EXERCISE DATA:
■ ■ ■ ■ ■ ■ ■

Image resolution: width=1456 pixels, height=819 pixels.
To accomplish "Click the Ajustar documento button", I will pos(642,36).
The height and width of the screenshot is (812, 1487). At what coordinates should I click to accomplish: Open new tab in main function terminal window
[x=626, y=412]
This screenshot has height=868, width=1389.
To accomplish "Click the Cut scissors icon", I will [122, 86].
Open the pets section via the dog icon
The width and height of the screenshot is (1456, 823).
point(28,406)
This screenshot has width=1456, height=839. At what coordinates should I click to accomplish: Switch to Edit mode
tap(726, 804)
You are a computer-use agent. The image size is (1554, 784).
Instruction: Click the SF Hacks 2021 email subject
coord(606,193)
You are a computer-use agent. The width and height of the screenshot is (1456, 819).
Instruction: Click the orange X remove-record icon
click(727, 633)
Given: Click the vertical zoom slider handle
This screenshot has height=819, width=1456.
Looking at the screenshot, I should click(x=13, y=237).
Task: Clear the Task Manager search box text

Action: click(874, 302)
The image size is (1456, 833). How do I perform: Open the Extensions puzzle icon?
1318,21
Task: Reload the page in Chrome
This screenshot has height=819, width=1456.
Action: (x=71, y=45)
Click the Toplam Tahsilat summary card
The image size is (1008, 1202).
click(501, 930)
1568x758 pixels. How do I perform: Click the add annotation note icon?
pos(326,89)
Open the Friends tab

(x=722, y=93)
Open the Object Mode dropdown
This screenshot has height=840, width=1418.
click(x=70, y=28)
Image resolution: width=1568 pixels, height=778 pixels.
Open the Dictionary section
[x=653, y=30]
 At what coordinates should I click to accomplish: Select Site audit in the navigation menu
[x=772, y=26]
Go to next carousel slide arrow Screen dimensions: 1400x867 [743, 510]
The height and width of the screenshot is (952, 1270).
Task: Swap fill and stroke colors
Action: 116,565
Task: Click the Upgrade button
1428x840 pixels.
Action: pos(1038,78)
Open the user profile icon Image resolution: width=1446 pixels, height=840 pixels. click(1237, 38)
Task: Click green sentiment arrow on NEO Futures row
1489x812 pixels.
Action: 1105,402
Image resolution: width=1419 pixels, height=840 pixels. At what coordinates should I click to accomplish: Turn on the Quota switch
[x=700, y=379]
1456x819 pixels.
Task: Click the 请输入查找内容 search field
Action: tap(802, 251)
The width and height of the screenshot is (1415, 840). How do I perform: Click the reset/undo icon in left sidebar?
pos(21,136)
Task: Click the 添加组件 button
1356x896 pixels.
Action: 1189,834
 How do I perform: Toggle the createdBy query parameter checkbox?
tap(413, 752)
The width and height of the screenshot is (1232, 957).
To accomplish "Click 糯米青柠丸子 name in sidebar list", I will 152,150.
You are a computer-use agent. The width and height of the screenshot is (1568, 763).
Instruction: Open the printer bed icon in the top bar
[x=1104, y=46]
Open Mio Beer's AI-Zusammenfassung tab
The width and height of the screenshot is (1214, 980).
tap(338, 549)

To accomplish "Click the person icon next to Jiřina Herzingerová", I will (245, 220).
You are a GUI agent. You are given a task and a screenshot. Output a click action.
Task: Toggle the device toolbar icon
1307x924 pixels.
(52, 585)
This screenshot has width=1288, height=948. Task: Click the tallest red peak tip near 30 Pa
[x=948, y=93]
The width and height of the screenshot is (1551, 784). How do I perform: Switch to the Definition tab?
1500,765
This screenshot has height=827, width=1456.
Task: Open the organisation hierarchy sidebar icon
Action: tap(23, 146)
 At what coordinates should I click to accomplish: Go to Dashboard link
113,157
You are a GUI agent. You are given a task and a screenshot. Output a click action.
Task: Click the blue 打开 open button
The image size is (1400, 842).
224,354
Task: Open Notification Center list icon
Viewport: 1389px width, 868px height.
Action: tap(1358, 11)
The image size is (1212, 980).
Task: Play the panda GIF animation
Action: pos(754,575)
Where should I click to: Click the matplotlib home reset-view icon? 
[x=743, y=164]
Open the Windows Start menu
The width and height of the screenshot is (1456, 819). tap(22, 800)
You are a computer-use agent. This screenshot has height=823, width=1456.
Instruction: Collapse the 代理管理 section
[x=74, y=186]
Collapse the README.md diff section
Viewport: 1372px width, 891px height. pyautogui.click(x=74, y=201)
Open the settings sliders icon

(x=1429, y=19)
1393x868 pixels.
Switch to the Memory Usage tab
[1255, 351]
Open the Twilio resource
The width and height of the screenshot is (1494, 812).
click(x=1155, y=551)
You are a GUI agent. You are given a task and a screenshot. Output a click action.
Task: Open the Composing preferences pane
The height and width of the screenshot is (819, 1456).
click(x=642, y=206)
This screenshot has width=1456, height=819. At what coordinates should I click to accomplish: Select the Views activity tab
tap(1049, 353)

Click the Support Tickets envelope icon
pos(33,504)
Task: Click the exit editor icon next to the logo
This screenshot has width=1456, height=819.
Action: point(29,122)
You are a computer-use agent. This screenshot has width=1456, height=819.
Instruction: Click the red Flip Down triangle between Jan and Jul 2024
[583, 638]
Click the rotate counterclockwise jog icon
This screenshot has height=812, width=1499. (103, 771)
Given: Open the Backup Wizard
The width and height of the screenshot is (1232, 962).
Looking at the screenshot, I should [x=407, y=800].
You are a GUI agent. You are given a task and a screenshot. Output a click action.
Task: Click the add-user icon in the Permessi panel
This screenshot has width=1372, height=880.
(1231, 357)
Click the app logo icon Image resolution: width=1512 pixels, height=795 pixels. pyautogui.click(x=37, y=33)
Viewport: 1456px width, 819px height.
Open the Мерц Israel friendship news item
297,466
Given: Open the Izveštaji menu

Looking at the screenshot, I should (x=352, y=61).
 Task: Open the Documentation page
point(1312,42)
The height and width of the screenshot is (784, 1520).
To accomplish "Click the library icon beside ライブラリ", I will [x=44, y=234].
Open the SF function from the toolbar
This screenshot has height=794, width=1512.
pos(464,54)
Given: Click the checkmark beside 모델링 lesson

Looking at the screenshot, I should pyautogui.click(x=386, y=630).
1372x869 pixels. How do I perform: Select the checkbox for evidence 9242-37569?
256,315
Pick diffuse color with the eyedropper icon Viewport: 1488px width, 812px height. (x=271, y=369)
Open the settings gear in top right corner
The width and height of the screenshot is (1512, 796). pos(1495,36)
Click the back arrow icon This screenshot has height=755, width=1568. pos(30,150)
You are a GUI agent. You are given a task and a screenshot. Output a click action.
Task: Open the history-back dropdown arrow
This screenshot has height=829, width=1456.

■ ■ ■ ■ ■ ■ ■

EXERCISE REQUIREMENTS:
When a line of the records includes "logo", that line belongs in the answer.

EXERCISE RESPONSE:
Task: Click the exit editor icon next to the logo
Click the app logo icon Image resolution: width=1512 pixels, height=795 pixels. pyautogui.click(x=37, y=33)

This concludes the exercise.